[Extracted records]
== Segment start ==

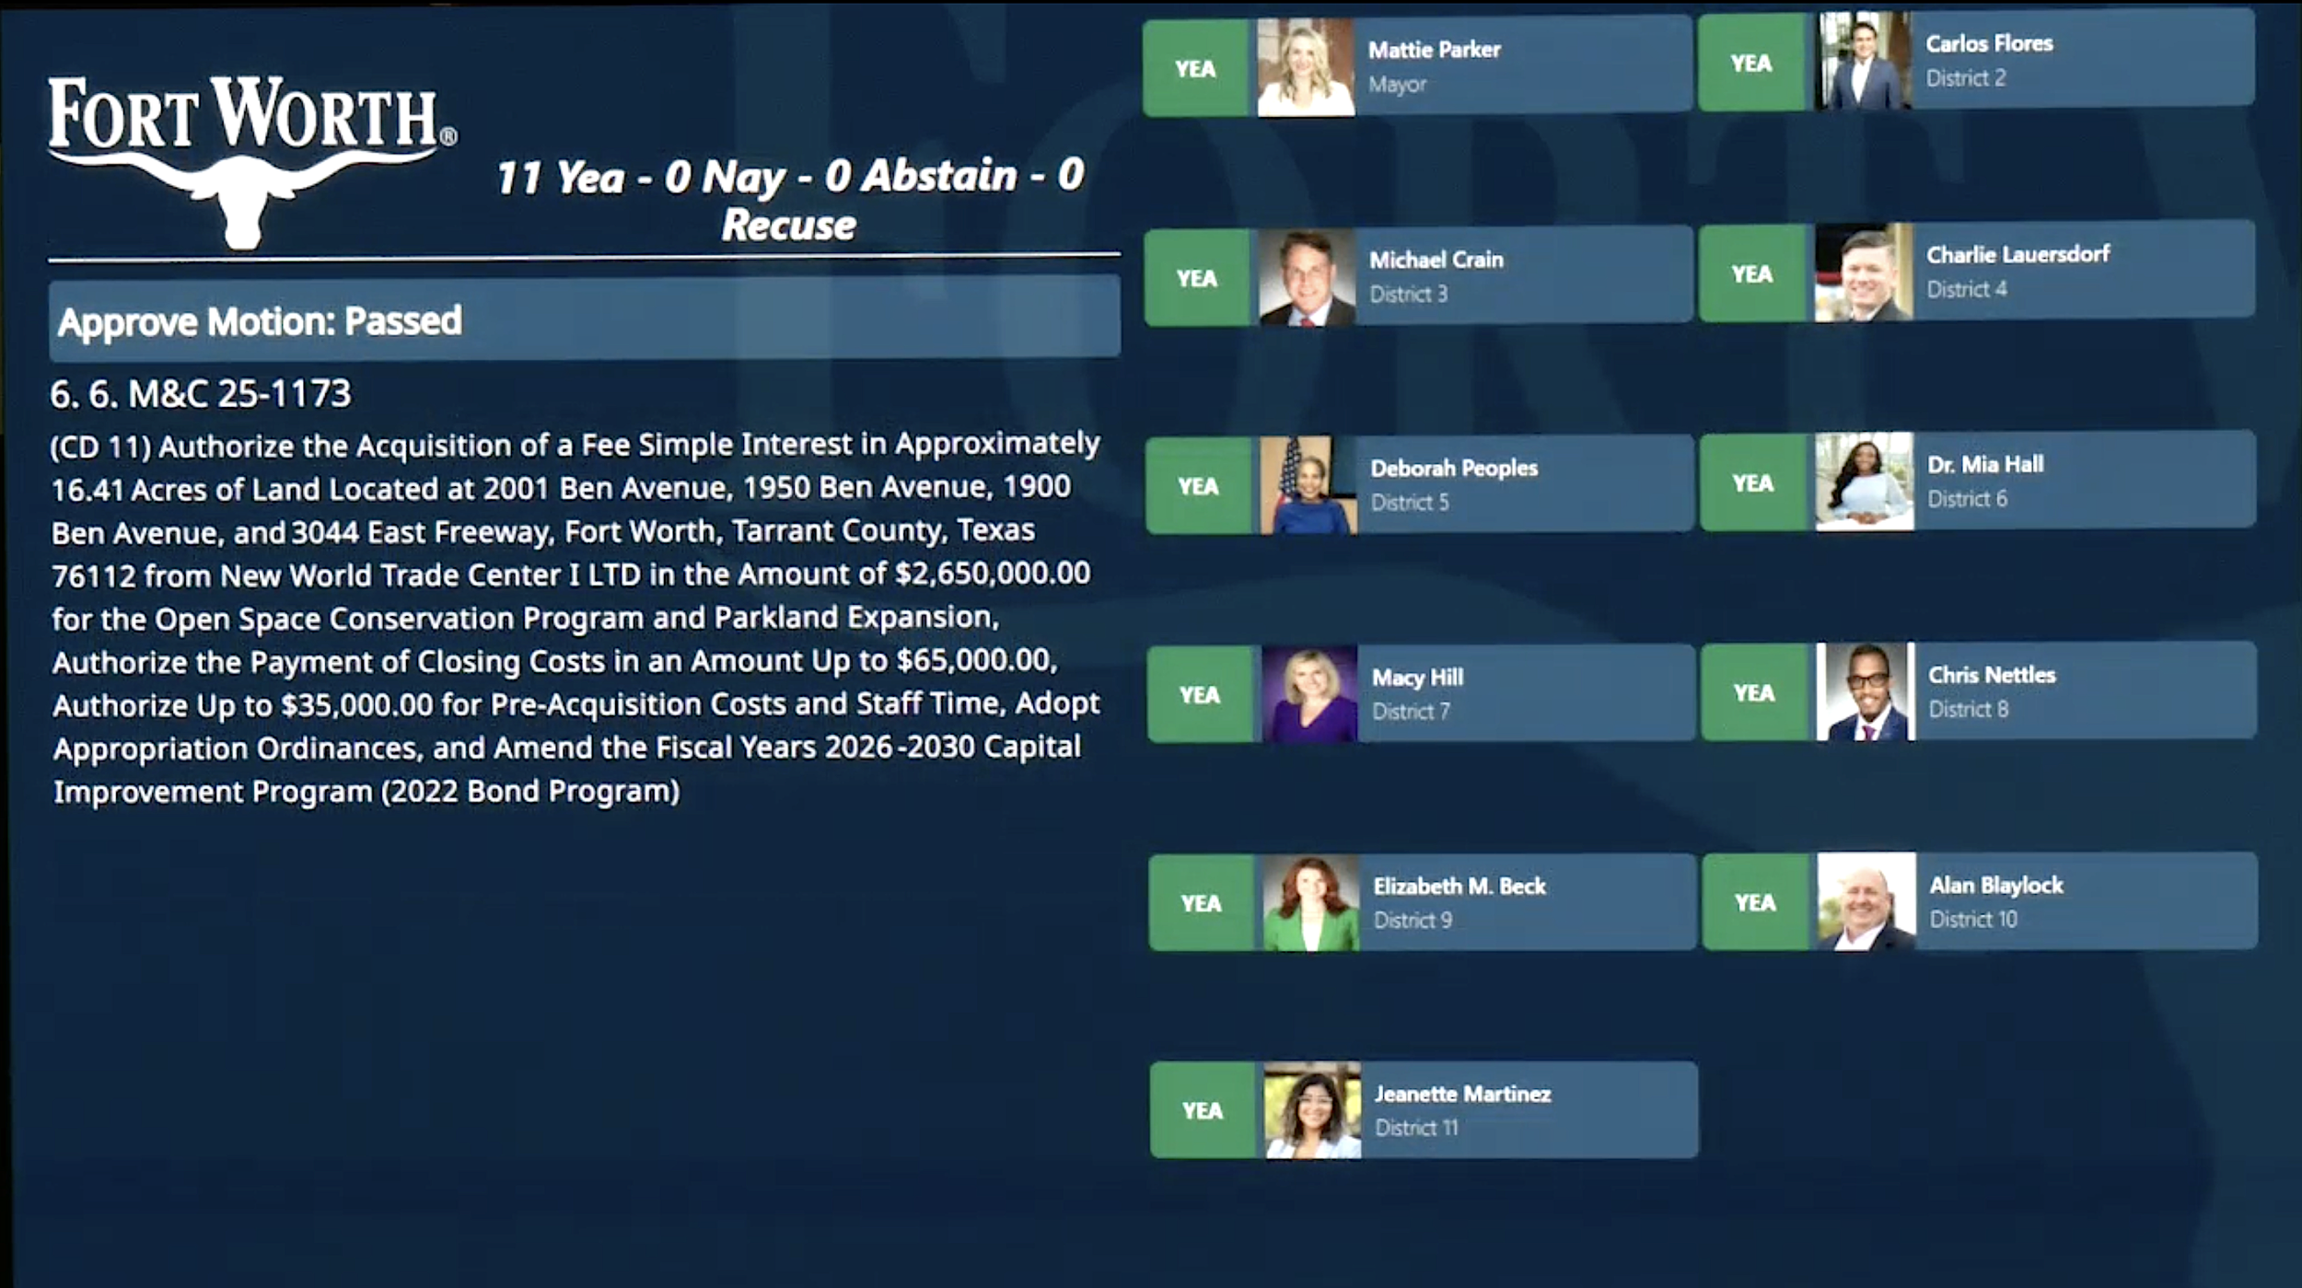Click the M&C 25-1173 agenda item heading
Viewport: 2302px width, 1288px height.
[201, 394]
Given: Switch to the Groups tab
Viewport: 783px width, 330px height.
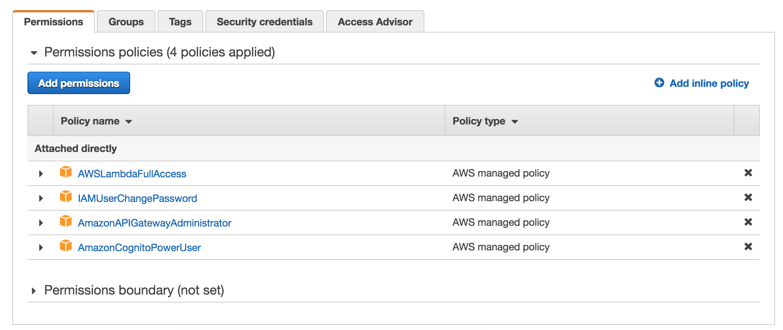Looking at the screenshot, I should 125,21.
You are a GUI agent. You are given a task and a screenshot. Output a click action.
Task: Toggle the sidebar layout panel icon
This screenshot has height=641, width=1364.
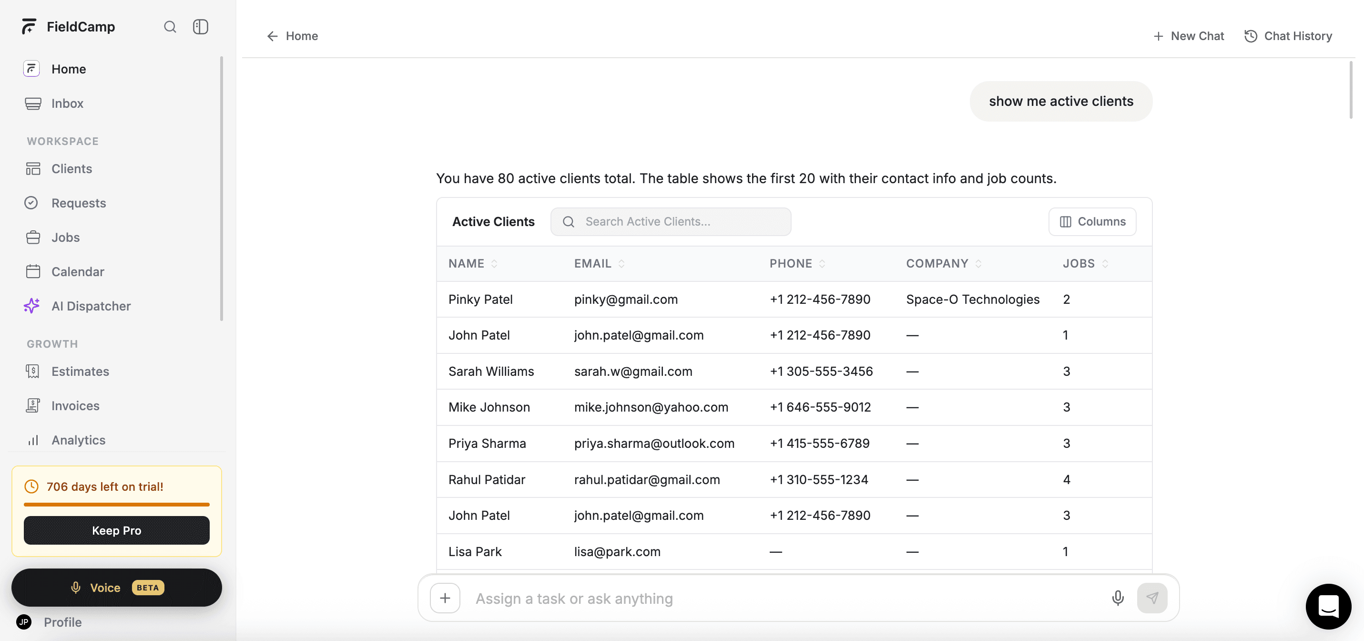(201, 26)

== Segment end ==

Task statement: Excluding all pictures, print exactly and only the lines from the line with "Viewport: 783px width, 330px height." through the end of the records above, both ends included.

Output:
Viewport: 783px width, 330px height.
Looking at the screenshot, I should 125,21.
You are a GUI agent. You are given a task and a screenshot. Output a click action.
Task: Toggle the sidebar layout panel icon
This screenshot has height=641, width=1364.
(201, 26)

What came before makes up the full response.